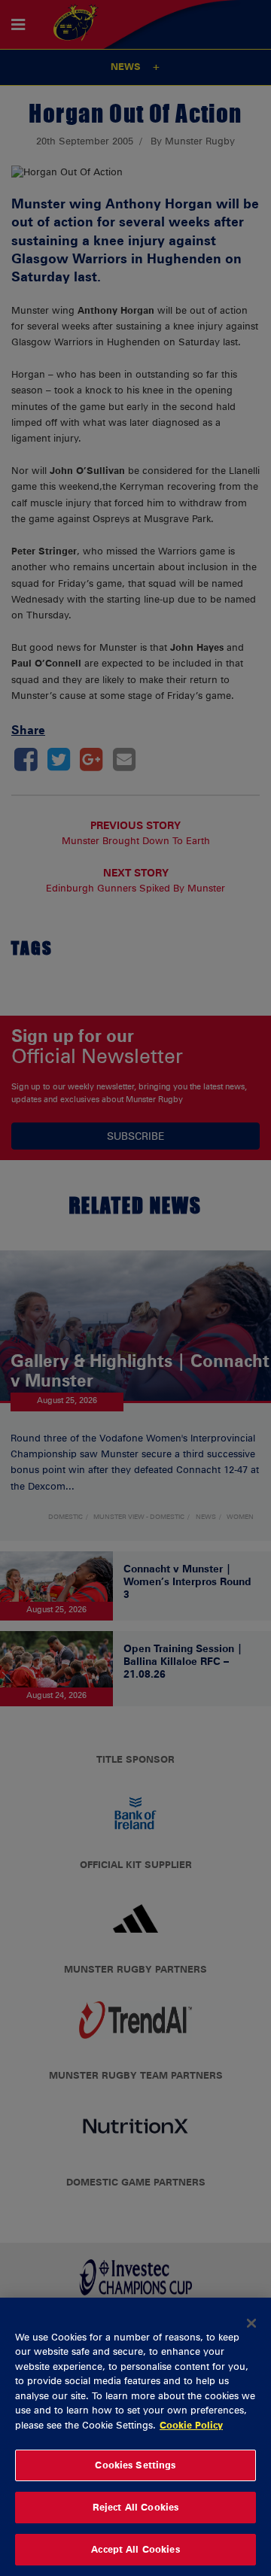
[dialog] (135, 2437)
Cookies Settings (135, 2465)
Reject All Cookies (135, 2507)
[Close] (251, 2323)
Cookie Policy (191, 2425)
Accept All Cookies (135, 2549)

*PROBLEM DETAILS:*
Scan the entries for the word "Cookies". Report each line that has it.

*EXPECTED OUTPUT:*
Cookies Settings (135, 2465)
Reject All Cookies (135, 2507)
Accept All Cookies (135, 2549)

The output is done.